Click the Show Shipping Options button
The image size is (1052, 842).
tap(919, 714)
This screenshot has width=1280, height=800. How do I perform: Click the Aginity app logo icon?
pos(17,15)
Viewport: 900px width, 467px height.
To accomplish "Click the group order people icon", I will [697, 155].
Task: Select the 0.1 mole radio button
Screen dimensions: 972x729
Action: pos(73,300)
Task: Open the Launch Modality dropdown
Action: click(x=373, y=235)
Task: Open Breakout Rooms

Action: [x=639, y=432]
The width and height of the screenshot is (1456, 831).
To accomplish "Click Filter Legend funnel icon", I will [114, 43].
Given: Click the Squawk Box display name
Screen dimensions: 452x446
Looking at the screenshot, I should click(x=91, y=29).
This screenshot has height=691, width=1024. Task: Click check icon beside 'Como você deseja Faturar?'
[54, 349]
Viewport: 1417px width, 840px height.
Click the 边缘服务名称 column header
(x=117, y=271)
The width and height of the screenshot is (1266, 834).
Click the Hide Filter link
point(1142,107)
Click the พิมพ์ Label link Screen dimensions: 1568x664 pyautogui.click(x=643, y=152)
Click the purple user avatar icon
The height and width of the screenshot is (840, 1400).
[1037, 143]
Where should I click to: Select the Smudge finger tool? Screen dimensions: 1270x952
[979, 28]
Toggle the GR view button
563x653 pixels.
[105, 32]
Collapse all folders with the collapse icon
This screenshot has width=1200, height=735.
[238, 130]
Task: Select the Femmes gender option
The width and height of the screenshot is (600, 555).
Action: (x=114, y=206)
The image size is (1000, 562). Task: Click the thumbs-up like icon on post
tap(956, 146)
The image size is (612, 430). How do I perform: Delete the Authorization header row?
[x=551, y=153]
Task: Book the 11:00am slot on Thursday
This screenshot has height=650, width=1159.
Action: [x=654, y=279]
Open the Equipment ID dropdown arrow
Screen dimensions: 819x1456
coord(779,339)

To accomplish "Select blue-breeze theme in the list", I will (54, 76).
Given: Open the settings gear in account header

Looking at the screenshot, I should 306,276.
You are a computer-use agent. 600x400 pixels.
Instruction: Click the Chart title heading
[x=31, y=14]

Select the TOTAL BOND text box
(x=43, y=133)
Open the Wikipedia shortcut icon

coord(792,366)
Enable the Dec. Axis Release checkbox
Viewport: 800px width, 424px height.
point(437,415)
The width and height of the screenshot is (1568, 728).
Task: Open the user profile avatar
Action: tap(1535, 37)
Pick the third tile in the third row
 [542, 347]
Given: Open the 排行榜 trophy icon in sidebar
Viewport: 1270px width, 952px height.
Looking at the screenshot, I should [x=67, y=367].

____

[WHAT THE TASK ASKS]: Could you copy every item above word for word, keeping the same lines and order?

[RESPONSE]:
Click the Show Shipping Options button
The image size is (1052, 842).
tap(919, 714)
This screenshot has width=1280, height=800. How do I perform: Click the Aginity app logo icon?
pos(17,15)
Viewport: 900px width, 467px height.
To accomplish "Click the group order people icon", I will [697, 155].
Task: Select the 0.1 mole radio button
Screen dimensions: 972x729
Action: pos(73,300)
Task: Open the Launch Modality dropdown
Action: click(x=373, y=235)
Task: Open Breakout Rooms

Action: [x=639, y=432]
The width and height of the screenshot is (1456, 831).
To accomplish "Click Filter Legend funnel icon", I will [114, 43].
Given: Click the Squawk Box display name
Screen dimensions: 452x446
Looking at the screenshot, I should click(x=91, y=29).
This screenshot has height=691, width=1024. Task: Click check icon beside 'Como você deseja Faturar?'
[54, 349]
Viewport: 1417px width, 840px height.
Click the 边缘服务名称 column header
(x=117, y=271)
The width and height of the screenshot is (1266, 834).
Click the Hide Filter link
point(1142,107)
Click the พิมพ์ Label link Screen dimensions: 1568x664 pyautogui.click(x=643, y=152)
Click the purple user avatar icon
The height and width of the screenshot is (840, 1400).
[1037, 143]
Where should I click to: Select the Smudge finger tool? Screen dimensions: 1270x952
[979, 28]
Toggle the GR view button
563x653 pixels.
[105, 32]
Collapse all folders with the collapse icon
This screenshot has width=1200, height=735.
[238, 130]
Task: Select the Femmes gender option
The width and height of the screenshot is (600, 555).
Action: (x=114, y=206)
The image size is (1000, 562). Task: Click the thumbs-up like icon on post
tap(956, 146)
The image size is (612, 430). How do I perform: Delete the Authorization header row?
[x=551, y=153]
Task: Book the 11:00am slot on Thursday
This screenshot has height=650, width=1159.
Action: [x=654, y=279]
Open the Equipment ID dropdown arrow
Screen dimensions: 819x1456
coord(779,339)

To accomplish "Select blue-breeze theme in the list", I will (54, 76).
Given: Open the settings gear in account header

Looking at the screenshot, I should 306,276.
You are a computer-use agent. 600x400 pixels.
Instruction: Click the Chart title heading
[x=31, y=14]

Select the TOTAL BOND text box
(x=43, y=133)
Open the Wikipedia shortcut icon

coord(792,366)
Enable the Dec. Axis Release checkbox
Viewport: 800px width, 424px height.
point(437,415)
The width and height of the screenshot is (1568, 728).
Task: Open the user profile avatar
Action: tap(1535, 37)
Pick the third tile in the third row
 [542, 347]
Given: Open the 排行榜 trophy icon in sidebar
Viewport: 1270px width, 952px height.
Looking at the screenshot, I should [x=67, y=367].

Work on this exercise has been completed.